Americanah by Chimamanda Ngozi

This one has been on my to-read list for a while. It explores themes of racism with immigration, and offers a non-American Black view of American racism (I believe). I've heard very good things about this one.

An American Marriage by Tayari Jones

This one has been on my radar for a while (it's been hugely popular for a few years now) but I haven't gotten around to reading it yet. As I understand it, the themes center more heavily on relationships and marriage, but there is a strong background of issues of mass incarceration and racism in the justice system, which seems to touch every Black person's life.

YA Fiction

Brown Girl Dreaming by Jacqueline Woodson

This is one of those beautiful poetry novels, where the story is offered in verse. This one is autobiographical, describing Woodson's childhood growing up in South Carolina and New York in the 1960s and 70s, and the impact of racism and the civil rights movement on her life. I loved this book so much, and highly recommend.

The Hate U Give by Angie Thomas

This book is so good and really just hits everything: police brutality, the caught place of Black people between the "hood" and "white" success, protests, and everything else. It's powerful and beautifully written. I have to give a strong warning on the language, but I understand the language wouldn't be as authentic or real if it were watered down.
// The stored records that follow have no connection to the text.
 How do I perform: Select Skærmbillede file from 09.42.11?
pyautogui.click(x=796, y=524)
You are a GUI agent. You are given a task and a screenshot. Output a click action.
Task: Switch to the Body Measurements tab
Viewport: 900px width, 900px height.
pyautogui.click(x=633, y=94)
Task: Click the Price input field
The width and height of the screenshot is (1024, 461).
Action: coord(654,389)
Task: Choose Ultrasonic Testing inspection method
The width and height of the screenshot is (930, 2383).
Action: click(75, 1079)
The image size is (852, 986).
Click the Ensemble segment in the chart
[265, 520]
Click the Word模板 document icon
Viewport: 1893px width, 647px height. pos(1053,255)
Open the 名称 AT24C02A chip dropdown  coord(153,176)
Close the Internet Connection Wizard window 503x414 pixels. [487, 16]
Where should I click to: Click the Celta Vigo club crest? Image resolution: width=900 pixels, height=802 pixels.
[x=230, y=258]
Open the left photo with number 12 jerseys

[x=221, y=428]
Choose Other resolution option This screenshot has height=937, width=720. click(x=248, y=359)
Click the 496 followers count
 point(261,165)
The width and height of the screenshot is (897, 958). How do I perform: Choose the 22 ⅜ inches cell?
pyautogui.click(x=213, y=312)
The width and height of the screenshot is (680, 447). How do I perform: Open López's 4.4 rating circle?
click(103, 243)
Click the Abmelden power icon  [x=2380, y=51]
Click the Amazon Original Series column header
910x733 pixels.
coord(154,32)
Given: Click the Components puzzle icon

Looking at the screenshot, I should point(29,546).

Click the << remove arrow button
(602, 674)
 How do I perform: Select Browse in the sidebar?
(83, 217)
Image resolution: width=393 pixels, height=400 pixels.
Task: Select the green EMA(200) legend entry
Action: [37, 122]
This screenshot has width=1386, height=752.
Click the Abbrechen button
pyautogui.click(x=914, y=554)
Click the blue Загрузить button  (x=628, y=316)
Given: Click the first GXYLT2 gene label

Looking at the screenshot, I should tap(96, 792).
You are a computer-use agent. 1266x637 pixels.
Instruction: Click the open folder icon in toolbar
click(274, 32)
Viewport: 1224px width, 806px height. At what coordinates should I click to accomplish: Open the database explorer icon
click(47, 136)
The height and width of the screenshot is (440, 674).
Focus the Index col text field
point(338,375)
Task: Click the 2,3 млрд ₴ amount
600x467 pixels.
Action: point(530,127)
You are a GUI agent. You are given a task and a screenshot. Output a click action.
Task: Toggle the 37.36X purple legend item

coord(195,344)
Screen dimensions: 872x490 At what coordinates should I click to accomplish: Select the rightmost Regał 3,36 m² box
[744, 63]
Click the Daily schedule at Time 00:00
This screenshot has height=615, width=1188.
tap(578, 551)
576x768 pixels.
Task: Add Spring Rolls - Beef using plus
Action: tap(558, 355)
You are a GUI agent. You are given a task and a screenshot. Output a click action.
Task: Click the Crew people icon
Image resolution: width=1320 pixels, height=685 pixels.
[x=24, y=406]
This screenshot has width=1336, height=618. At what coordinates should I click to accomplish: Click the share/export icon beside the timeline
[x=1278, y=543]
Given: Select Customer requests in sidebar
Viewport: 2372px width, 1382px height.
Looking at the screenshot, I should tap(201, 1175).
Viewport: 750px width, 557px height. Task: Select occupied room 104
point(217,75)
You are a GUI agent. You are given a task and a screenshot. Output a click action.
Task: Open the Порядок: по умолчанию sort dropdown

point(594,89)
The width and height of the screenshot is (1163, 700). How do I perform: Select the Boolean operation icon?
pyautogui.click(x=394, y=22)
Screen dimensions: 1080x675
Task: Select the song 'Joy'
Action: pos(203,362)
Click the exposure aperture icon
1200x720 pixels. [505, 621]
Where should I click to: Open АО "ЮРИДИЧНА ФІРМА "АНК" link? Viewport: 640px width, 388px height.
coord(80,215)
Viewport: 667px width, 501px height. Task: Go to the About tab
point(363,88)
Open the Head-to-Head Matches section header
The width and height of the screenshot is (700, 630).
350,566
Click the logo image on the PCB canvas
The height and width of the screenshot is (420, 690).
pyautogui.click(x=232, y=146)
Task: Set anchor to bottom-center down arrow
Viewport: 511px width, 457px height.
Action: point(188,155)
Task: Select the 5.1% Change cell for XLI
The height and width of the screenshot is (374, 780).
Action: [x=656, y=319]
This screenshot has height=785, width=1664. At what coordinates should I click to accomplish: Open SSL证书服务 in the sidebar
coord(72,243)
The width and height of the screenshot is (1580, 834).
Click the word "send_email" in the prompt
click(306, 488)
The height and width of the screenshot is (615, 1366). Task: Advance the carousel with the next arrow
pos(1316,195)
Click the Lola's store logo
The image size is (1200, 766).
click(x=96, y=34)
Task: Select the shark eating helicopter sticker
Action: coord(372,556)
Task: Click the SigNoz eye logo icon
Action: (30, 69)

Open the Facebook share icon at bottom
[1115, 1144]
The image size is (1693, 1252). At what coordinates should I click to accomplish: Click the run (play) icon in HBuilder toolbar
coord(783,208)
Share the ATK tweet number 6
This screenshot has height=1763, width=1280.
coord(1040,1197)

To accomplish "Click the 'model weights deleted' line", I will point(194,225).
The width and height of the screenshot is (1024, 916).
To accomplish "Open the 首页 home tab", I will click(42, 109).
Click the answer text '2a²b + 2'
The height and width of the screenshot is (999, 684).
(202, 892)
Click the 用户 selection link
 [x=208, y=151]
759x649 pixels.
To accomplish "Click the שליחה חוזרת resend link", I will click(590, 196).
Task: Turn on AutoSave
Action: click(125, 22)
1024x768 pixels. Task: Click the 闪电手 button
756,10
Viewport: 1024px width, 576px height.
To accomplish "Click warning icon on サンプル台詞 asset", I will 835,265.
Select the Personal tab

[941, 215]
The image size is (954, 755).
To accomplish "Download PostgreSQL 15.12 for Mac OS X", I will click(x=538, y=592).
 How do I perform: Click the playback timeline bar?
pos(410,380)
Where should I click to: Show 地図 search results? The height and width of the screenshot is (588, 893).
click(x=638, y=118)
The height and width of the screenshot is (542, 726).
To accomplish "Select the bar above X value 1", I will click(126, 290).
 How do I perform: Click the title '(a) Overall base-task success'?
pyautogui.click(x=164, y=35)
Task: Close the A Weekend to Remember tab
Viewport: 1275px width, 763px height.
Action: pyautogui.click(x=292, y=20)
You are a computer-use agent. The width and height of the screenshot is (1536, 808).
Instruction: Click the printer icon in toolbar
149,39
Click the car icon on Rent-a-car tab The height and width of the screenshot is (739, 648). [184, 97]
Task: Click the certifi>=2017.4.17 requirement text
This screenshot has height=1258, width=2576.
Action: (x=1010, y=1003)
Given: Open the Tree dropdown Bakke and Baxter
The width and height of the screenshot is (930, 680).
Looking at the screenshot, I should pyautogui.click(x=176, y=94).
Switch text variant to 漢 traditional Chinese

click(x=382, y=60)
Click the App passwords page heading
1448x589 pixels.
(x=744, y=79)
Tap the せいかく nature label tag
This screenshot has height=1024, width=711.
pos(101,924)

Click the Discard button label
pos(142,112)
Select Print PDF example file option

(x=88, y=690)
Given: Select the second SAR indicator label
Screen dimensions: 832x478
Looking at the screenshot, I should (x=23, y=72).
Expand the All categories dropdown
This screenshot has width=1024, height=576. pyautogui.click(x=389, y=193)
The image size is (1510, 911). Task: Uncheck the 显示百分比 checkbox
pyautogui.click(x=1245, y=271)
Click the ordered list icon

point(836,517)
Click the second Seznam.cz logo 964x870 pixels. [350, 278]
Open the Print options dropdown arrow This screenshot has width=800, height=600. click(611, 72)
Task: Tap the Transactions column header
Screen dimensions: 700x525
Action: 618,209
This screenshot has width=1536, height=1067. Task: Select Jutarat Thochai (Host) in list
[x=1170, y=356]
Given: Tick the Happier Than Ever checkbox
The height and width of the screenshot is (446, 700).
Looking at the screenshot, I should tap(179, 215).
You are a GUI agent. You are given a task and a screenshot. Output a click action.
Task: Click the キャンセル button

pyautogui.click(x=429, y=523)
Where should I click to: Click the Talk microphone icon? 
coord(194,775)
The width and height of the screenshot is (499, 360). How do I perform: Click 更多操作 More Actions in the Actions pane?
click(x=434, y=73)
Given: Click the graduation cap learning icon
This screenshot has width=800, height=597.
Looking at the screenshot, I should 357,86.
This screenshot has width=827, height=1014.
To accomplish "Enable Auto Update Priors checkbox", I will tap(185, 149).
I haven't seen the movie version of this yet, but I understand it's also being offered free through the month of June on various platforms.

Dear Martin by Nic Stone

Similar to The Hate U Give, this one covers everything around police brutality, and the hard place of young Black people between seeking success in white schools and arenas, and the community of Black friends left in the "hood". It's short, and again a strong language warning, but it packs a punch in covering all the hot issues.

Whew. Okay. This is not a definitive list of all the books out there by Black authors, or all the good books on racism. These are just a handful of the most recent I've read or plan to read eventually and want to recommend (let me know what you would add to this list!). I offer this as a starting place if you are looking to read up on these issues and want to listen to more Black voices on these topics.

We must make the effort to try and understand each other. We must work toward listening, we must move toward the light. Otherwise, we will perish in our own dark age.